▶ PROBLEM TO SOLVE
Find every line in the records that contains the string "should", and copy each of those lines. Case counts when matching.

▶ RECORDS FOR THIS EXERCISE
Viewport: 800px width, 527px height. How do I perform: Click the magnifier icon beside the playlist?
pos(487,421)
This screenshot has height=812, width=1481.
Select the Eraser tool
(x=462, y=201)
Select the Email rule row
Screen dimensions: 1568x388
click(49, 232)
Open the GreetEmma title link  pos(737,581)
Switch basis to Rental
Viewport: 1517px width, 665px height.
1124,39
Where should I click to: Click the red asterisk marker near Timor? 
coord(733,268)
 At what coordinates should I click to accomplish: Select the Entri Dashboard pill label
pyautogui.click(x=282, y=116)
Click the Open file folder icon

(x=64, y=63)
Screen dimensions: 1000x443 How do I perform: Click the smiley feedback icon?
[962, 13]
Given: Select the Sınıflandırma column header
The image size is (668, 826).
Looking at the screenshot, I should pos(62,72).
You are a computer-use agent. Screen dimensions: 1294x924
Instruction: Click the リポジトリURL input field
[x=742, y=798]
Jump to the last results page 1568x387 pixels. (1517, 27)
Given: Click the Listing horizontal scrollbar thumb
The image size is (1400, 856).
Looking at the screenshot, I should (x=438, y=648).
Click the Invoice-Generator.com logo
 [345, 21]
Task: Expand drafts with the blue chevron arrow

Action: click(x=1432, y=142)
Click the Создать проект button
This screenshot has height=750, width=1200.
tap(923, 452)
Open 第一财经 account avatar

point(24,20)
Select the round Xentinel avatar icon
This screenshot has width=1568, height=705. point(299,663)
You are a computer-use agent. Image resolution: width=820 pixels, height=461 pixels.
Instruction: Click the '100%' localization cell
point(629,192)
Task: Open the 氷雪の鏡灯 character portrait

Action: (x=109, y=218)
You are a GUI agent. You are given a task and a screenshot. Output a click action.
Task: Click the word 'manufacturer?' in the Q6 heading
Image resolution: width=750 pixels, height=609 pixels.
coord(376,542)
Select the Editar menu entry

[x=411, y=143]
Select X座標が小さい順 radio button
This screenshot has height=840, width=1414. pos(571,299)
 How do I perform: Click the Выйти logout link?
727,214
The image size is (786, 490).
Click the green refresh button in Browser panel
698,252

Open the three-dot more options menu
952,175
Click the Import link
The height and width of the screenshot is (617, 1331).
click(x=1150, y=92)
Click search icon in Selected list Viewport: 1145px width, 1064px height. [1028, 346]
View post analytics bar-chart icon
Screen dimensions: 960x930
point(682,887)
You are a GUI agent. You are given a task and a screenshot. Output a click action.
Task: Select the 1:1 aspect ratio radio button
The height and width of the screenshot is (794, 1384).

▶ THE RESULT
Where should I click to: Click the red asterisk marker near Timor? 
 At what coordinates should I click to accomplish: Select the Entri Dashboard pill label
Looking at the screenshot, I should pos(62,72).
Looking at the screenshot, I should (x=438, y=648).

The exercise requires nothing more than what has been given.